→ **TASK GOAL**: Each line of the data should be repeated precisely.

[Stored data entries]
= = = = = = =

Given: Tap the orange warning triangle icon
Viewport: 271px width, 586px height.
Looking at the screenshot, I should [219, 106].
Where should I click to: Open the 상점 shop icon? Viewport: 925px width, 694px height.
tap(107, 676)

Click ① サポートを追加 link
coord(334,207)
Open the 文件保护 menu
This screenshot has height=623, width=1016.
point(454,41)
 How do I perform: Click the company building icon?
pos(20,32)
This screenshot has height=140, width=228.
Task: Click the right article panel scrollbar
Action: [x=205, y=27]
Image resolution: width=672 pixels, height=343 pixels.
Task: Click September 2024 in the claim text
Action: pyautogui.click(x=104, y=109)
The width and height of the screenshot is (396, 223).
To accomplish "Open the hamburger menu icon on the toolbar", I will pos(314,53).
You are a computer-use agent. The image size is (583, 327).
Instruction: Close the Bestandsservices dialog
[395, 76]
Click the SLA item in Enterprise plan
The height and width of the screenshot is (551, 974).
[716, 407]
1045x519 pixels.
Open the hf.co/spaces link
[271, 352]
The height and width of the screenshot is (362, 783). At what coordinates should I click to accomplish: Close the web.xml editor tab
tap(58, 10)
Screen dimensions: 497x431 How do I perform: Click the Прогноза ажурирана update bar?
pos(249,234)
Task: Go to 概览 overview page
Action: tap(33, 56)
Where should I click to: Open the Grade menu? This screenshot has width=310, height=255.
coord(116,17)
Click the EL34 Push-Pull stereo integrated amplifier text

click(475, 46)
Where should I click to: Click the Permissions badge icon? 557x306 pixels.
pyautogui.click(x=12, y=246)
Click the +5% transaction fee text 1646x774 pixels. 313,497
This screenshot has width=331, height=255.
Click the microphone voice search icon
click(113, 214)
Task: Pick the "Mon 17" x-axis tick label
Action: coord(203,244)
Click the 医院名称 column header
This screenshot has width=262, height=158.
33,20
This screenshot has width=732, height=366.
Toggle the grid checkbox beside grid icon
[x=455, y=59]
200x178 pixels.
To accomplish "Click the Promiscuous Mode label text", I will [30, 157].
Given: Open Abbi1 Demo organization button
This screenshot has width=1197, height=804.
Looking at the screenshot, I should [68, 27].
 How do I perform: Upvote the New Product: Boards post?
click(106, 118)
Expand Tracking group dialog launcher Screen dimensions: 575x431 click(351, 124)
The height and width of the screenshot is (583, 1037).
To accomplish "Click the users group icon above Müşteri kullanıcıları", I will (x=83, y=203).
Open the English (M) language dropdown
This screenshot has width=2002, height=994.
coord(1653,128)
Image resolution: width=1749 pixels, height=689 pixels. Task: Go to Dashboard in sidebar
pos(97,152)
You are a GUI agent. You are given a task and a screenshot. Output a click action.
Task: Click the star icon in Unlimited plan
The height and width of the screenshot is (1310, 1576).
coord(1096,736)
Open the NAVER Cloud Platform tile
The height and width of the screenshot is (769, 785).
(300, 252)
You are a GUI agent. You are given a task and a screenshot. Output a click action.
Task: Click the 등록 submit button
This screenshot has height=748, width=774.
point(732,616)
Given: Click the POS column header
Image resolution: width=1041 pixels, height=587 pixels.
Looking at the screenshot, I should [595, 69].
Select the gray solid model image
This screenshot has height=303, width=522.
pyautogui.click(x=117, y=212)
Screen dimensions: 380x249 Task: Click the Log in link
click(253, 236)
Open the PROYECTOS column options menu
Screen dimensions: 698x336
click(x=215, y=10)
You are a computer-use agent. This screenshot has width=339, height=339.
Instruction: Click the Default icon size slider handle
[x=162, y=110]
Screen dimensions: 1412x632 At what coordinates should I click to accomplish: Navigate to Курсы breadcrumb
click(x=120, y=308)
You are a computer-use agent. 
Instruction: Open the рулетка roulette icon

= = = = = = =

→ **RESPONSE AREA**:
Given: Tap the orange warning triangle icon
Viewport: 271px width, 586px height.
Looking at the screenshot, I should [219, 106].
Where should I click to: Open the 상점 shop icon? Viewport: 925px width, 694px height.
tap(107, 676)

Click ① サポートを追加 link
coord(334,207)
Open the 文件保护 menu
This screenshot has height=623, width=1016.
point(454,41)
 How do I perform: Click the company building icon?
pos(20,32)
This screenshot has height=140, width=228.
Task: Click the right article panel scrollbar
Action: [x=205, y=27]
Image resolution: width=672 pixels, height=343 pixels.
Task: Click September 2024 in the claim text
Action: pyautogui.click(x=104, y=109)
The width and height of the screenshot is (396, 223).
To accomplish "Open the hamburger menu icon on the toolbar", I will pos(314,53).
You are a computer-use agent. The image size is (583, 327).
Instruction: Close the Bestandsservices dialog
[395, 76]
Click the SLA item in Enterprise plan
The height and width of the screenshot is (551, 974).
[716, 407]
1045x519 pixels.
Open the hf.co/spaces link
[271, 352]
The height and width of the screenshot is (362, 783). At what coordinates should I click to accomplish: Close the web.xml editor tab
tap(58, 10)
Screen dimensions: 497x431 How do I perform: Click the Прогноза ажурирана update bar?
pos(249,234)
Task: Go to 概览 overview page
Action: tap(33, 56)
Where should I click to: Open the Grade menu? This screenshot has width=310, height=255.
coord(116,17)
Click the EL34 Push-Pull stereo integrated amplifier text

click(475, 46)
Where should I click to: Click the Permissions badge icon? 557x306 pixels.
pyautogui.click(x=12, y=246)
Click the +5% transaction fee text 1646x774 pixels. 313,497
This screenshot has width=331, height=255.
Click the microphone voice search icon
click(113, 214)
Task: Pick the "Mon 17" x-axis tick label
Action: coord(203,244)
Click the 医院名称 column header
This screenshot has width=262, height=158.
33,20
This screenshot has width=732, height=366.
Toggle the grid checkbox beside grid icon
[x=455, y=59]
200x178 pixels.
To accomplish "Click the Promiscuous Mode label text", I will [30, 157].
Given: Open Abbi1 Demo organization button
This screenshot has width=1197, height=804.
Looking at the screenshot, I should [68, 27].
 How do I perform: Upvote the New Product: Boards post?
click(106, 118)
Expand Tracking group dialog launcher Screen dimensions: 575x431 click(351, 124)
The height and width of the screenshot is (583, 1037).
To accomplish "Click the users group icon above Müşteri kullanıcıları", I will (x=83, y=203).
Open the English (M) language dropdown
This screenshot has width=2002, height=994.
coord(1653,128)
Image resolution: width=1749 pixels, height=689 pixels. Task: Go to Dashboard in sidebar
pos(97,152)
You are a GUI agent. You are given a task and a screenshot. Output a click action.
Task: Click the star icon in Unlimited plan
The height and width of the screenshot is (1310, 1576).
coord(1096,736)
Open the NAVER Cloud Platform tile
The height and width of the screenshot is (769, 785).
(300, 252)
You are a GUI agent. You are given a task and a screenshot. Output a click action.
Task: Click the 등록 submit button
This screenshot has height=748, width=774.
point(732,616)
Given: Click the POS column header
Image resolution: width=1041 pixels, height=587 pixels.
Looking at the screenshot, I should [595, 69].
Select the gray solid model image
This screenshot has height=303, width=522.
pyautogui.click(x=117, y=212)
Screen dimensions: 380x249 Task: Click the Log in link
click(253, 236)
Open the PROYECTOS column options menu
Screen dimensions: 698x336
click(x=215, y=10)
You are a computer-use agent. This screenshot has width=339, height=339.
Instruction: Click the Default icon size slider handle
[x=162, y=110]
Screen dimensions: 1412x632 At what coordinates should I click to accomplish: Navigate to Курсы breadcrumb
click(x=120, y=308)
You are a computer-use agent. 
Instruction: Open the рулетка roulette icon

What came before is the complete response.